#### Short task:
Show every line of the listing below that contains the string "coordinates".

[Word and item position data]
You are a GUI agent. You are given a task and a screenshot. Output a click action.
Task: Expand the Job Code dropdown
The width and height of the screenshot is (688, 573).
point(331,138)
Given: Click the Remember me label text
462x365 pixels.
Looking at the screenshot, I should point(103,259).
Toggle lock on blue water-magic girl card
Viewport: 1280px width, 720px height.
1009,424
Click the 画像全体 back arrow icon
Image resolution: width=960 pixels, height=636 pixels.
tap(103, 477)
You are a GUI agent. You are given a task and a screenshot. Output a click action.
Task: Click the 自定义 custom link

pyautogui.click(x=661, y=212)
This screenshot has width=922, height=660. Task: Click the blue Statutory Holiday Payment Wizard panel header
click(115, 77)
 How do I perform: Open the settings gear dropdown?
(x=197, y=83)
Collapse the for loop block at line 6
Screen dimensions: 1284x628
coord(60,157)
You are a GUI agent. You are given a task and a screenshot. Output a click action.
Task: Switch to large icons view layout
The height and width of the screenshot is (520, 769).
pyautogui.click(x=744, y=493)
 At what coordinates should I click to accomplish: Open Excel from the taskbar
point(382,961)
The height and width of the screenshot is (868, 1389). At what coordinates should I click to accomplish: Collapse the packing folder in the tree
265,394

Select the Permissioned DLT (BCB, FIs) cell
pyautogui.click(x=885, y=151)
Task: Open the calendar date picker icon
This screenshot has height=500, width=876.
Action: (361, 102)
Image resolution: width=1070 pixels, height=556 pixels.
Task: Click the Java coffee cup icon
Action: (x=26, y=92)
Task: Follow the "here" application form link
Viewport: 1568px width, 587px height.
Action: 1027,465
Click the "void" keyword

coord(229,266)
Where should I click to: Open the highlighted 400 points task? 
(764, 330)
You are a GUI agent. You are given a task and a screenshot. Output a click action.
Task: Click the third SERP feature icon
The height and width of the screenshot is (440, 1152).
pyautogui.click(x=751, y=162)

#### The reply:
 At what coordinates should I click to accomplish: Open Excel from the taskbar
The height and width of the screenshot is (868, 1389). At what coordinates should I click to accomplish: Collapse the packing folder in the tree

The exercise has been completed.